With the relatively dry August and September, worm activity has been minimal for most, however as moisture levels continue to rise, these may become a major issue to contend with. There are no legal controls for earthworms and any product which is applied to directly affect them is done so illegally. Cultural management is the only route currently available. There are many options available, but the result should be measured against the amount of input required to get those results and then whether it is justifiable to carry the practices out.

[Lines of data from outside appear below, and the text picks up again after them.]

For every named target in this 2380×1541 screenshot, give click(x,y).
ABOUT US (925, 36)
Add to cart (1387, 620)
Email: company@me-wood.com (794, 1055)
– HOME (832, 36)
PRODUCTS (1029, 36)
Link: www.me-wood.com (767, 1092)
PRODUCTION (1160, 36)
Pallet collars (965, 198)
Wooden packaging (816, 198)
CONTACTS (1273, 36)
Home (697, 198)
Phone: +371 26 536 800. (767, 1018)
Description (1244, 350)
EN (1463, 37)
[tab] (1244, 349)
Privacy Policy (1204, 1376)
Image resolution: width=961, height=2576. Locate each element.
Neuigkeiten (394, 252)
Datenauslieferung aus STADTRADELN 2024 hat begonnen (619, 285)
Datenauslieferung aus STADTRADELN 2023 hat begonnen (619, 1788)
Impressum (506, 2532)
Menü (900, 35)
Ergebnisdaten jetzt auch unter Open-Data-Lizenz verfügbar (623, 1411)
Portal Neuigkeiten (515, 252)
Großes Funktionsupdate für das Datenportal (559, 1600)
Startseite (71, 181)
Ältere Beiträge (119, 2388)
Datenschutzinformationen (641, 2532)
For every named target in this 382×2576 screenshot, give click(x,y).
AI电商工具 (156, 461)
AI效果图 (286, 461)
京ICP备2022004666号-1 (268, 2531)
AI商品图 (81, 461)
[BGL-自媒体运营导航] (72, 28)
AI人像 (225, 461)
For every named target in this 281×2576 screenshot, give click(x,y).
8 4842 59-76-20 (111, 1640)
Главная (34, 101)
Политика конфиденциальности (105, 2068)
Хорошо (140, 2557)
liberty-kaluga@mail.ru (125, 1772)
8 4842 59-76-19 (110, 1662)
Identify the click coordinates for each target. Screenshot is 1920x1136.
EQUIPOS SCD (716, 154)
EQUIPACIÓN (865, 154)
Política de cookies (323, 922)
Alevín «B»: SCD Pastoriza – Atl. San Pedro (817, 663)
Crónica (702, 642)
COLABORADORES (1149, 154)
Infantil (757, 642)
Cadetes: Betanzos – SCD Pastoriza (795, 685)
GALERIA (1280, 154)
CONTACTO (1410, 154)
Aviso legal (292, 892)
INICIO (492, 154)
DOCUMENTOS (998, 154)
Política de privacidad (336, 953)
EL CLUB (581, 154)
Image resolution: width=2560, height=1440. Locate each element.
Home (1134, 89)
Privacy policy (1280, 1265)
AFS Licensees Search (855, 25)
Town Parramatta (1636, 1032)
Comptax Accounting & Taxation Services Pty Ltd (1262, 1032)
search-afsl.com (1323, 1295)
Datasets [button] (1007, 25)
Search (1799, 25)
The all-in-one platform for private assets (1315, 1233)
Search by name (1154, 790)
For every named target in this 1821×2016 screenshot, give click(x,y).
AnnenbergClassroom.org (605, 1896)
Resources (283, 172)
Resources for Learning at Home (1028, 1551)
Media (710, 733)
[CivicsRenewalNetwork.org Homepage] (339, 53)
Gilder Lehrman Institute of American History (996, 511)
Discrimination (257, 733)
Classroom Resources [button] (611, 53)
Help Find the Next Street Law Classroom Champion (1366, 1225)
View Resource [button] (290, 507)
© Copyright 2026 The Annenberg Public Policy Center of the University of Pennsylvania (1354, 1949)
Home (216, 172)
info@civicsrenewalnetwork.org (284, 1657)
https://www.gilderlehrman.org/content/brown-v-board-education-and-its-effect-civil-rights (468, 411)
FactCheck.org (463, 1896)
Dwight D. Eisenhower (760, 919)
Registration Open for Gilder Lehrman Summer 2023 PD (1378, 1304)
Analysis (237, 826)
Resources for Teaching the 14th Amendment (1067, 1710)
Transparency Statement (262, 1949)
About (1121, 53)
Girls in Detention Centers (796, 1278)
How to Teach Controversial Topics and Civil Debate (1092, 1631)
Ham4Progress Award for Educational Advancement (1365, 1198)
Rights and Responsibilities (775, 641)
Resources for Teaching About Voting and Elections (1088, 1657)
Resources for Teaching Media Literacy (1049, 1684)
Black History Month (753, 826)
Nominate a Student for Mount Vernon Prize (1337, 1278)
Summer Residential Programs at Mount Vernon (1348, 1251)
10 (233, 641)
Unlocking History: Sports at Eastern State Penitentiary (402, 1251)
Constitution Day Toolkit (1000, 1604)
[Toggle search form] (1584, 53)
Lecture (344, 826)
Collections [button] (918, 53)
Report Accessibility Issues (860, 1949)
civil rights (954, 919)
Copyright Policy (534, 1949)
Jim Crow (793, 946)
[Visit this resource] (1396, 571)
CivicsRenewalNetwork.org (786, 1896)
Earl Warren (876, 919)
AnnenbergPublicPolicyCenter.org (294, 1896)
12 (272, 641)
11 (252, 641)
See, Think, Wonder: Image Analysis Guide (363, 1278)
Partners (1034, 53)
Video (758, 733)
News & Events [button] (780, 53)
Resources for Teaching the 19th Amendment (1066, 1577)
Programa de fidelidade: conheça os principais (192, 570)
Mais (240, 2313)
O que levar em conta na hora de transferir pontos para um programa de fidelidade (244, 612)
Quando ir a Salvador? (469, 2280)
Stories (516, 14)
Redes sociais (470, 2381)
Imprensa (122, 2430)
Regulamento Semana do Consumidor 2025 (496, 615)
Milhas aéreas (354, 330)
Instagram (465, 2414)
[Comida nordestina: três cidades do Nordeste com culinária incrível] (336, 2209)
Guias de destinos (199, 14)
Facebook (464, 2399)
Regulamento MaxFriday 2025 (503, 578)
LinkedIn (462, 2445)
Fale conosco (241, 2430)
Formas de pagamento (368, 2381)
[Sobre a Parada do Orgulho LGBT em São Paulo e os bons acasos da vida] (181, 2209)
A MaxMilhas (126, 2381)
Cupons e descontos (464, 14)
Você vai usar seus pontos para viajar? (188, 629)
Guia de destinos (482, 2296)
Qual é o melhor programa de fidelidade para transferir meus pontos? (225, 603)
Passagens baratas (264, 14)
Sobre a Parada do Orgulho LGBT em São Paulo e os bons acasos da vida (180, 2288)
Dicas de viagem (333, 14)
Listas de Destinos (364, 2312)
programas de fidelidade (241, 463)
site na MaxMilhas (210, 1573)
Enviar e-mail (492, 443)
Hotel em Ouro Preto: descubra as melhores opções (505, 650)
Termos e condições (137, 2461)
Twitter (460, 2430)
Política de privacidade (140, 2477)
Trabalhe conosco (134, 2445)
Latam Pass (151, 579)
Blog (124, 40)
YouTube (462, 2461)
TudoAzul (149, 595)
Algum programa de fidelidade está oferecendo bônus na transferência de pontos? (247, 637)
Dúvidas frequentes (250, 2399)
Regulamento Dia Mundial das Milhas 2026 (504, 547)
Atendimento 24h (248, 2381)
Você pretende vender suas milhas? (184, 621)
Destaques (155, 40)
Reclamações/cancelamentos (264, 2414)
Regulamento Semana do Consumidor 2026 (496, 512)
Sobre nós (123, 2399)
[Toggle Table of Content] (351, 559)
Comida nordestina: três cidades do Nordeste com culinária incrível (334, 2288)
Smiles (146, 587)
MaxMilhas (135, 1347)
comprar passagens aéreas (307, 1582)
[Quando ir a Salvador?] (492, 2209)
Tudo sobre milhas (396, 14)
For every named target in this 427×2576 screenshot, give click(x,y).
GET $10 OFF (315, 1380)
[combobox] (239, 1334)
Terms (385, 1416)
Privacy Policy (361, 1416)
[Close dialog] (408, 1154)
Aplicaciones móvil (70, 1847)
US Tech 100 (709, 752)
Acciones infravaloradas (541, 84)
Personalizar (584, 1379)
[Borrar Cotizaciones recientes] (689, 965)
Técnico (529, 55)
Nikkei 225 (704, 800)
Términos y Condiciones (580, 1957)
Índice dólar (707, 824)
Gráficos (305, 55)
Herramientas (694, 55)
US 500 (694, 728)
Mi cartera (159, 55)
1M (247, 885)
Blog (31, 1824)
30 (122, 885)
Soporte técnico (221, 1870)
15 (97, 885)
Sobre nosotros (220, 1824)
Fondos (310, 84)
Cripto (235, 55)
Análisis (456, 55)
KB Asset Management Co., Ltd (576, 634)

Practices such as localised surface acidification, removal of grass clippings to reduce their food source and sanding of surfaces to assist in the drying out and dispersal of casts. This does not completely eradicate the problem, but it will lead to less negative lasting impressions on the surface from the casts. Sulphate of iron is often used as a surface acidifying agent, but it is worth using with caution to avoid over application which may lead to negative effects to plant health throughout the rest of the year.
Keep machinery in good order, clean after use and top up any oil/fuel levels.
Check cutting cylinders are at correct cutting height and are sharp.